### Extracted material

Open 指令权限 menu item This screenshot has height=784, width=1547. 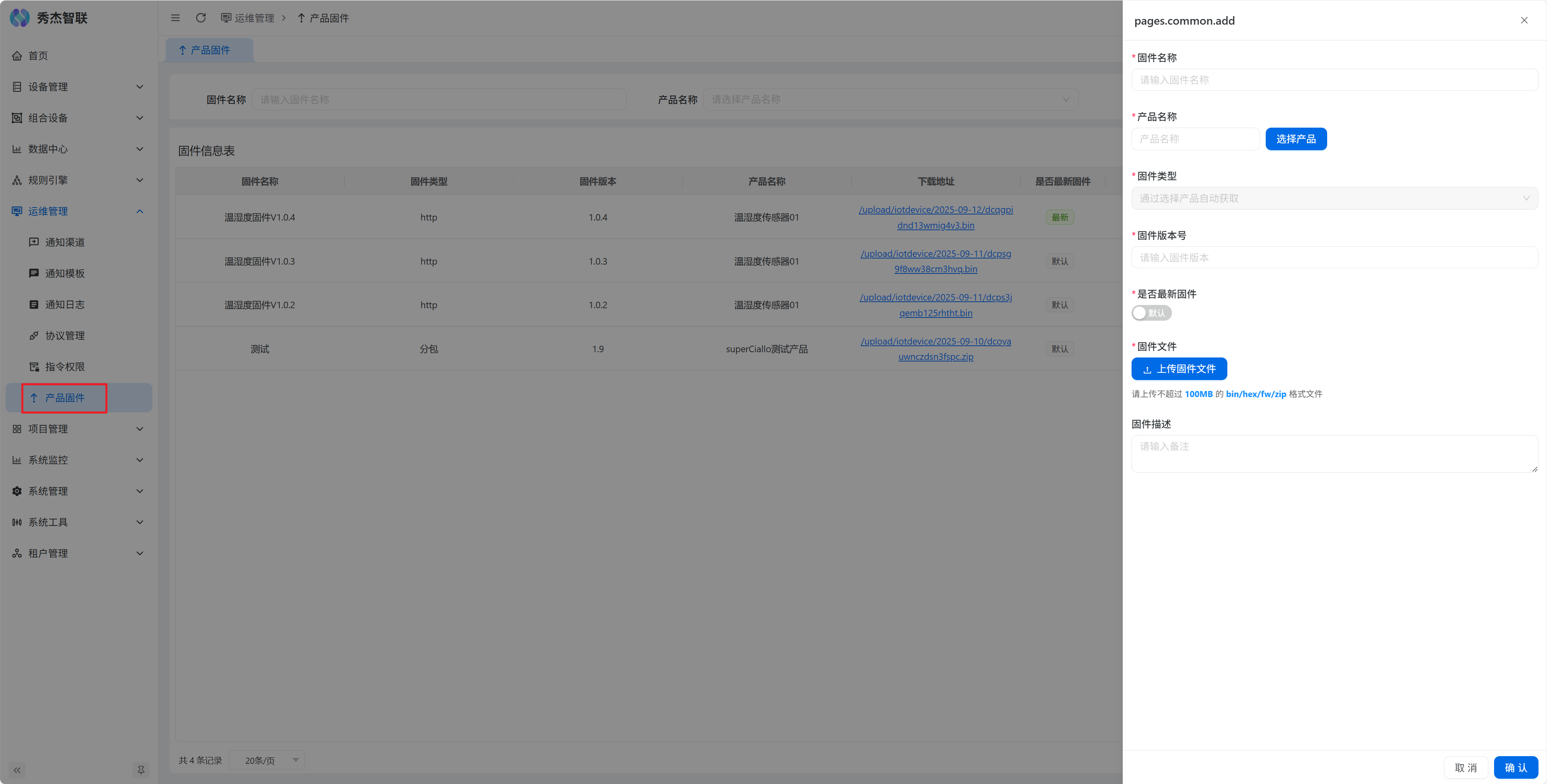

######
### Extracted material

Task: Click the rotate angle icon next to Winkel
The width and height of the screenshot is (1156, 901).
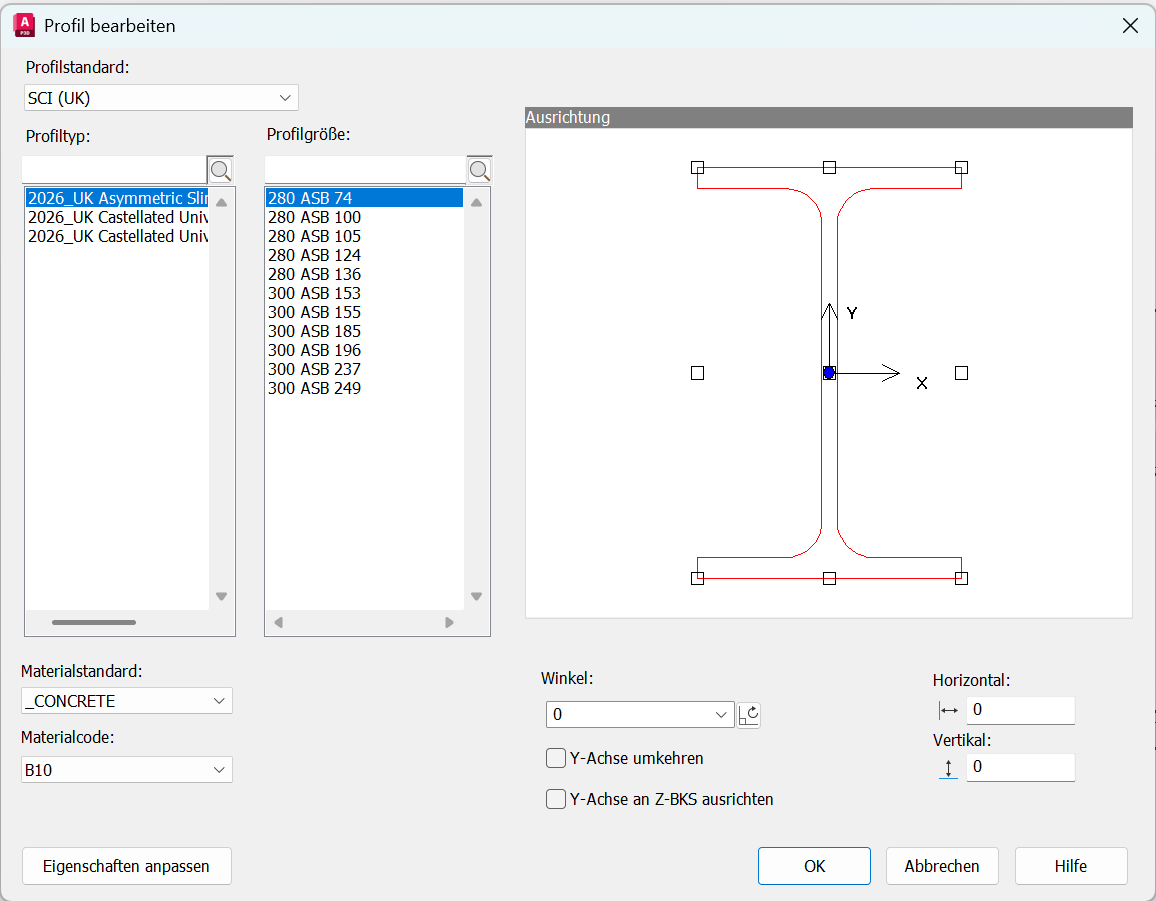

######
### Extracted material

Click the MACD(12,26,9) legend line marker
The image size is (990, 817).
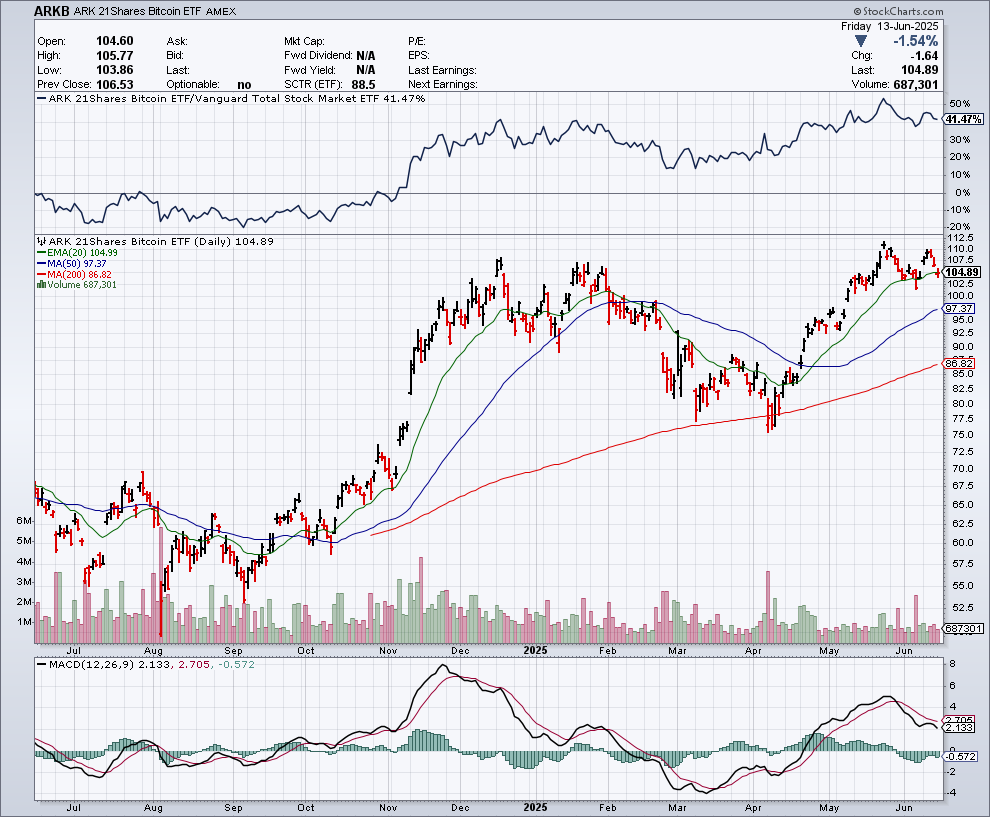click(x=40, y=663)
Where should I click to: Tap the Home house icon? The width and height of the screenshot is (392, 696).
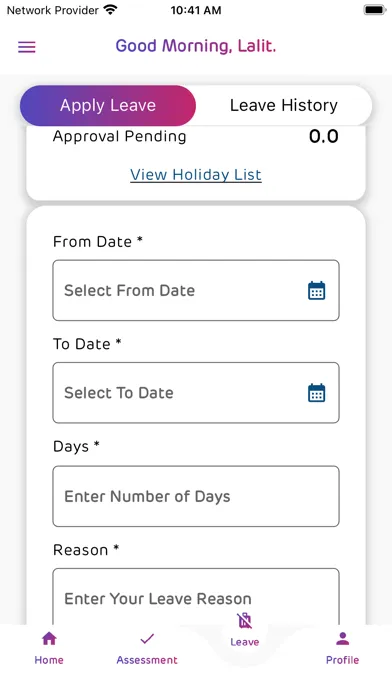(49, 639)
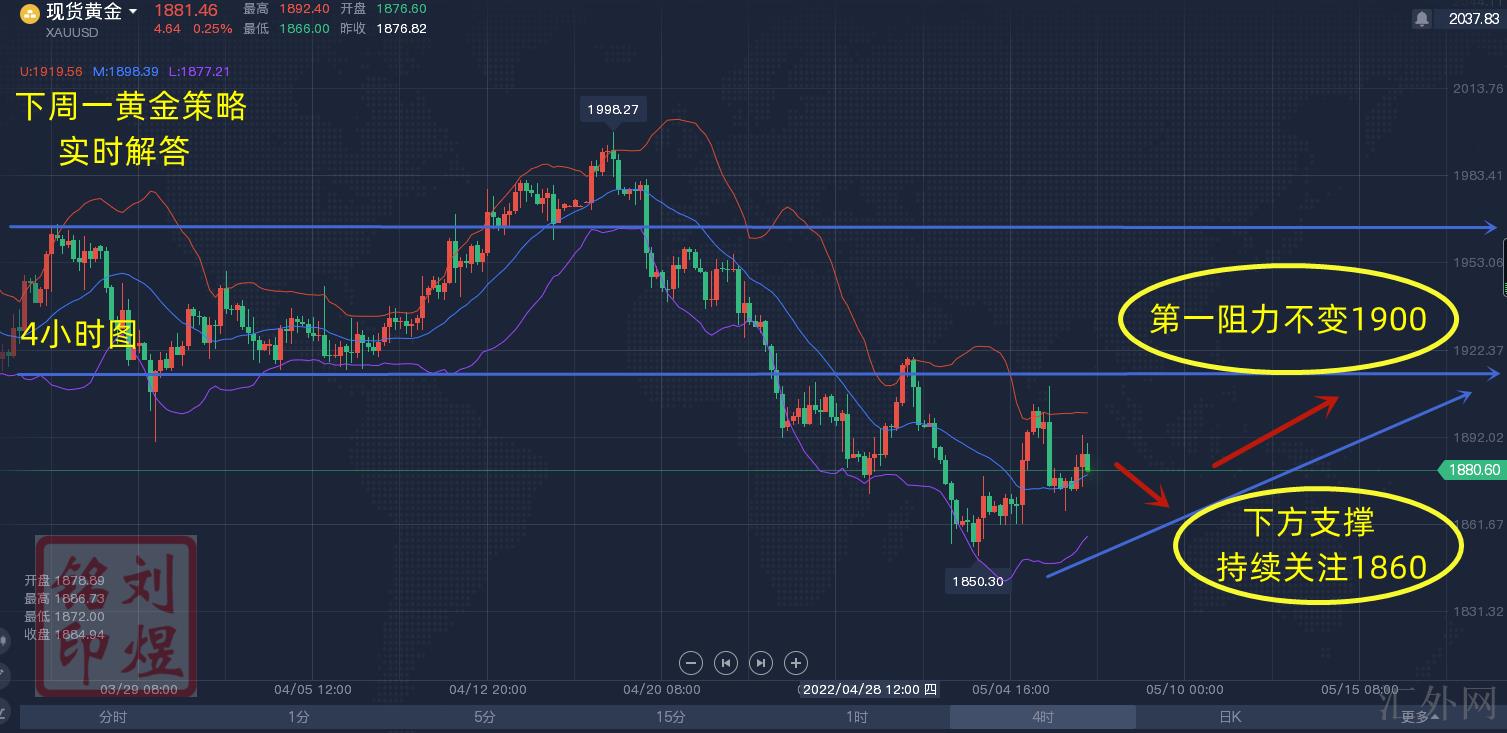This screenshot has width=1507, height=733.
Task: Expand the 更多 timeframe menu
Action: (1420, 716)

######

• _Task to carry out_: Quote everything from the line containing "Where should I" down to the line containing "Action: (1420, 716)", including both of those lines, and leave the pictures out.

• _The result_:
Where should I click to: Tap the Home house icon? The width and height of the screenshot is (392, 696).
(49, 639)
This screenshot has width=1507, height=733.
Task: Expand the 更多 timeframe menu
Action: (1420, 716)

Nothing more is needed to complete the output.